A silver lining of the COVID-19 pandemic has been the rapid rise of e-commerce, relieving shoppers of potential exposure in-store, making it easier for them to compare prices and often extending access to product assortment. E-commerce has its share of challenges in terms of shopper satisfaction, lost impulse sales and increased cost to serve, but retailers, manufacturers and fulfillment partners have opportunities to erase fulfilment friction and create new meaningful ways for shoppers to buy and connect with brands and retailers.

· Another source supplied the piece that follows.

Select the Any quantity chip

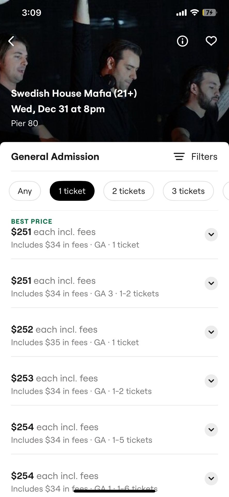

The Rapid Rise of E-Commerce

  • Driven by concerns over in-store safety, American shoppers during the COVID-19 pandemic shifted ~2.5% of edible and ~7.0% of nonedible CPG spend to grocery e-commerce.
  • Crowd-sourcing model Instacart and large, invested retailers Amazon, Walmart, Target, Costco, Kroger, Ahold Delhaize and Albertsons have captured increased demand and are accelerating investments in better shopping experiences, further consolidating the online landscape to large, national players. 

Looking Ahead

  • Conversion to e-commerce will continue to rise into 2021 and beyond as infrastructure investments catch up with heightened demand amid the new normal.
  • The rapid change in the omnichannel environment will require manufacturers and retailers to quickly assess changes in purchasing behaviour across in-store and online and adapt distribution, assortment, marketing, pricing, promotion and logistics accordingly.
  • Careful consideration of key word search should support shoppers, promote beneficial attributes and spark product discovery.